Nell’ultimo periodo sta avendo un grosso successo tra gli sviluppatori la licenza Apache 2.0 (che, ricordo, è compatibile con la GPLv3) per la “liberazione” del codice: a prescindere dalla scelta di quest’ultima, è comunque interessante che anche Groovy++ sia diventato open source. Ad annunciarlo con entusiasmo è stato il fondatore-responsabile del progetto, Alex Tkachman, tramite il newsgroup.
Groovy++ (AKA Groovy Booster) è un compilatore dinamico per l’omonimo linguaggio di programmazione – basato sulla piattaforma di Java – concepito per riconoscere l’annotazione @Typed. In estrema sintesi rispetto al compilatore “tradizionale”, che lavora su estensioni .GROOVY, utilizza il formato .GPP. Maggiori informazioni sono reperibili dal wiki ufficiale del progetto su Google Code.

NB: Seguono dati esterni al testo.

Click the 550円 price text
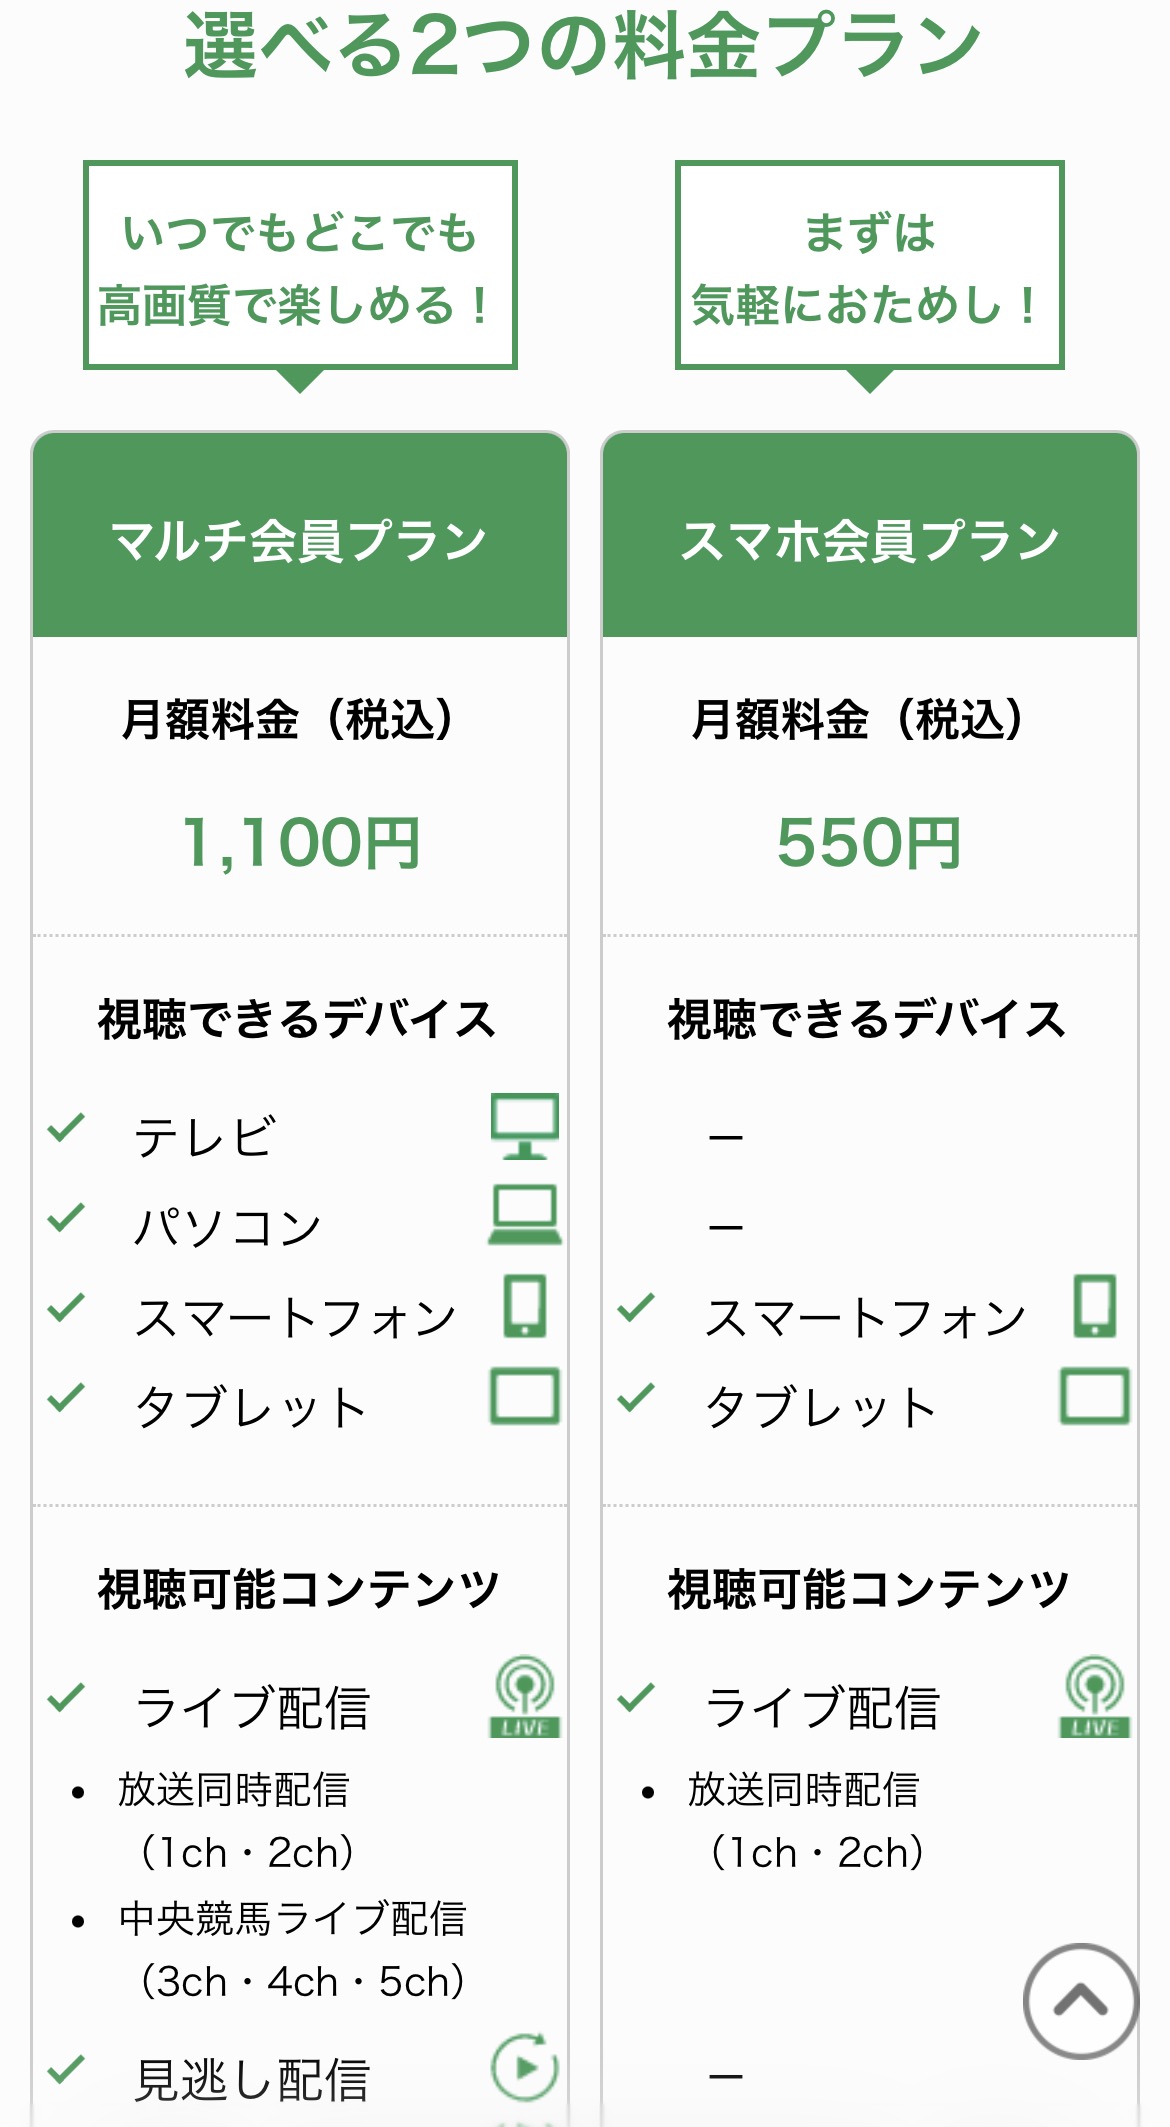Viewport: 1170px width, 2127px height. [x=870, y=842]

La particolarità di Groovy++ (rispetto al compilatore standard di Groovy) consta appunto nella possibilità di decidere se optare per una compilazione dinamica pura o, “mista” dei sorgenti – che vengono successivamente passati al compiler predefinito del linguaggio – assicurando un maggiore controllo del codice generato. Il fatto che sia rilasciato sotto APL 2.0 lo rende ancora più appetibile.